_SOURCE EXTRACT_.
● ● ● ●

Question

Using Ksp data online pick an anion that could be used to precipitate out Arsenic. Justify your choice with calculations as well as with a consideration for toxicity of the anion. Determine the metal ion concentration in the resulting saturated solution.

Answer 1

Precipitate is a solid insoluble ionic product of reaction. It is formed when ceation and anion react in the aqueous solution. The ion product Q of salt is product of concentration of ion raised to some powers. K_sp defines equilibrium concentration whereas Q defines concentrations not equilibrium concentrations.

If Q< K_sp then the solution is unsaturated and it will be soluble

If Q = K_sp then the solution is saturated and it will be in equilibrium

If Q > K_sp then the solution is supersaturated and ionic solid will precipitate.

K_sp is temperature dependent and at given temperature it is constant.

Arsenic belong to the same group in which phosphorous is present and its properties are similar to phosphorous. It also forms arsenate ion in which oxidation state of arsenic is -3.

● ● ● ●

_AVAILABLE DATA_.
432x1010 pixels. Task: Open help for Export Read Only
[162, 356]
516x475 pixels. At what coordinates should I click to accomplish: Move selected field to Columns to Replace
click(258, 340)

● ● ● ●

_APPLY WHAT YOU READ_.
1. In the arsenic precipitation thread, what happens when Q is greater than K_sp?
2. Print everything in the arsenic precipitation thread from "Precipitate is a" down to "solid will precipitate.".

_REPLIES_.
1. The solution is supersaturated and the ionic solid will precipitate.

2.
Precipitate is a solid insoluble ionic product of reaction. It is formed when ceation and anion react in the aqueous solution. The ion product Q of salt is product of concentration of ion raised to some powers. K_sp defines equilibrium concentration whereas Q defines concentrations not equilibrium concentrations.

If Q< K_sp then the solution is unsaturated and it will be soluble

If Q = K_sp then the solution is saturated and it will be in equilibrium

If Q > K_sp then the solution is supersaturated and ionic solid will precipitate.